Em algumas nações muçulmanas, as mulheres até mesmo já se tornaram governantes. A primeira a dirigir um país islâmico moderno foi Benazir Bhutto. Foi primeira-ministra do Paquistão em duas ocasiões, de 1988 a 1990 e de 1993 a 1996. Foi assassinada em 2007 em um atentado terrorista.

Relógio mostra momento das orações
Entre as obrigações dos muçulmanos estão as cinco orações diárias com o corpo voltado para Meca, cidade sagrada. Para não perder o horário de cada uma, a família de Tamara trouxe do Líbano um relógio que avisa a hora exata em que devem ser realizadas. O aparelho também mostra as datas dos calendários gregoriano (seguido por ocidentais) e islâmico, que leva em conta as fases da lua. Eles estão no ano 1431.

É a religião que mais cresce
Não se sabe ao certo, mas calcula-se que existam cerca de 1,5 bilhão de muçulmanos espalhados pelo mundo. O islamismo é a religião que mais cresce atualmente. Não se restringe apenas aos árabes. Há muitos outros povos que a seguem, como persas, turcos, palestinos e curdos.

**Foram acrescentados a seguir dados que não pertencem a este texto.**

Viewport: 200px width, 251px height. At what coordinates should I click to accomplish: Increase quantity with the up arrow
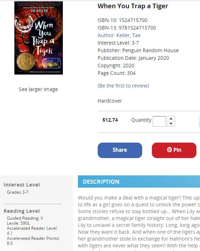pos(171,118)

No Brasil, também não há dados concretos; calcula-se que 1,5 milhão vive por aqui. No Grande ABC existem cerca de 400 famílias; é uma das maiores comunidades do País.

O islamismo foi fundado no século 7 pelo profeta Mohammad, conhecido pelos brasileiros como Maomé. Nasceu em Meca, na Arábia Saudita, cidade sagrada para quem segue essa religião.

Diferentemente dos cristãos, os muçulmanos acreditam que Jesus foi importante profeta. Maria também é muito respeitada, considerada modelo de mulher e comportamento.

Por Deus - A palavra Islã quer dizer submissão, referindo-se à obrigação que os muçulmanos têm de respeitar e aceitar a vontade de Deus. Também está relacionada à palavra árabe salam, que significa paz.

A religião é completamente contra a violência causada por terroristas muçulmanos, chamados extremistas ou radicais religiosos. Movidos pelo ódio, acreditam que, ao causar atentados e matar pessoas, estão protegendo sua crença e fazendo o que Alá - como Deus é chamado em árabe - deseja e espera deles.